Patients who develop infections following hip and knee replacement surgery may benefit from a new type of prosthesis that releases built-in antibiotics until a new joint can be implanted.FIGURE
Prostalac (prosthesis of antibiotic-loaded acrylic cement) hip and knee joints were developed over the past decade by Dr. Clive Duncan, head of the Department of Orthopedics at Vancouver Hospital, Dr. Bas Masri, Dr. Chris Beauchamp and Nancy Paris-Sceley, a biomedical engineer at the British Columbia Institute of Technology, and their colleagues. They have been tested on hundreds of patients at the Vancouver Hospital and the Mayo Clinic Scottsdale in Arizona, where Beauchamp now works. Health Canada approval has already been obtained, and approval from the US Food and Drug Administration is being sought.

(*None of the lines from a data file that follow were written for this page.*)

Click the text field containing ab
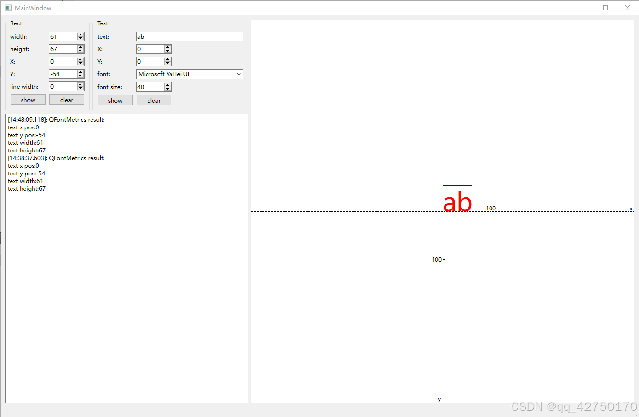The width and height of the screenshot is (639, 417). pos(189,36)
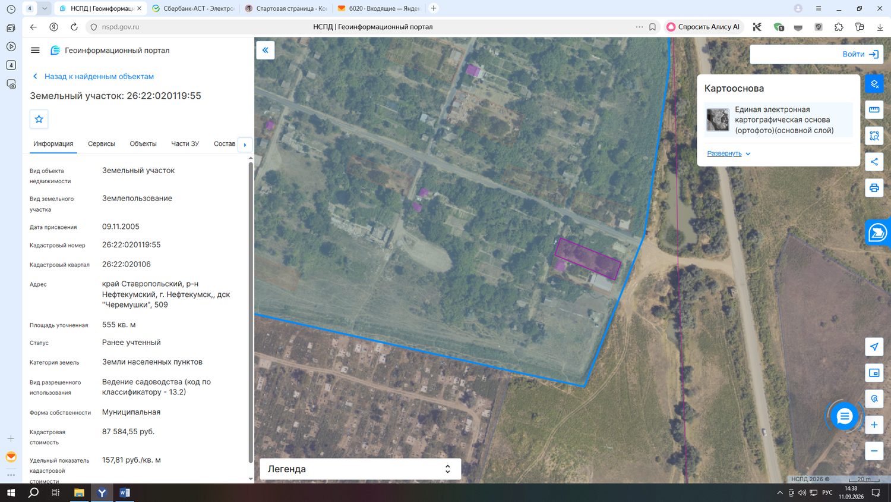Toggle the overview minimap button
This screenshot has height=502, width=891.
click(x=874, y=373)
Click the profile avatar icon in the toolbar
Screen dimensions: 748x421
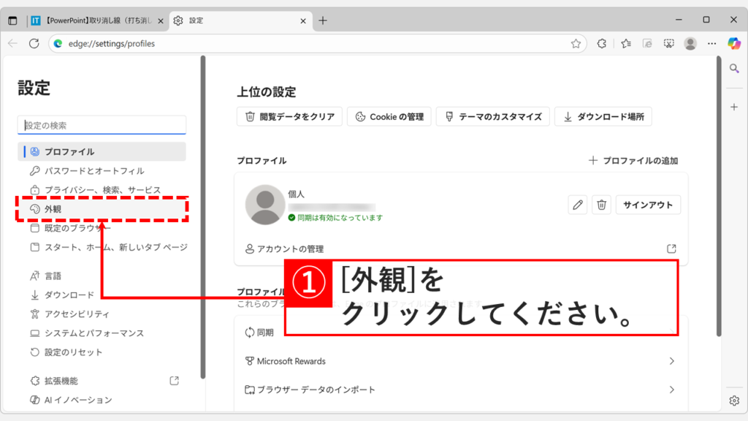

About 1% of North American joint-replacement patients experience infections. Previously, patients needed bed rest and a course of antibiotics for several weeks. The only other option for in situ antibiotics has been "beads" of antibiotic-loaded cement, but the surgical and engineering team wanted to give patients a functioning joint along with the medication.
The main engineering challenge was to create a temporary joint, explained Paris-Seeley. The researchers wanted a simple press fit, similar to home-made Popsicle moulds, that could be inserted and popped out later. The eventual solution was to create a set of small, medium and large moulds. The joints are made in the operating room, where the surgeon chooses the antibiotic, powders it and combines it with bone cement, then sets it in the appropriate mould. Stainless steel is used for the stem parts of the joints and the cement coating interfaces with the bone surfaces. "We wanted to go with inexpensive materials that would do the job," says Paris-Seeley.
The procedure takes about 20 minutes longer than conventional joint surgery. Surgeons are "very enthusiastic" about the devices, says Duncan. He says the antibiotics are "extraordinarily effective" because a huge dose stays in the infected area while the rest is absorbed very slowly into the bloodstream.
Duncan says the joints reduce the length of hospital stay from 18 days if the patient is resting in bed without an artificial joint to 6 days. Rehabilitation time is also considerably shorter.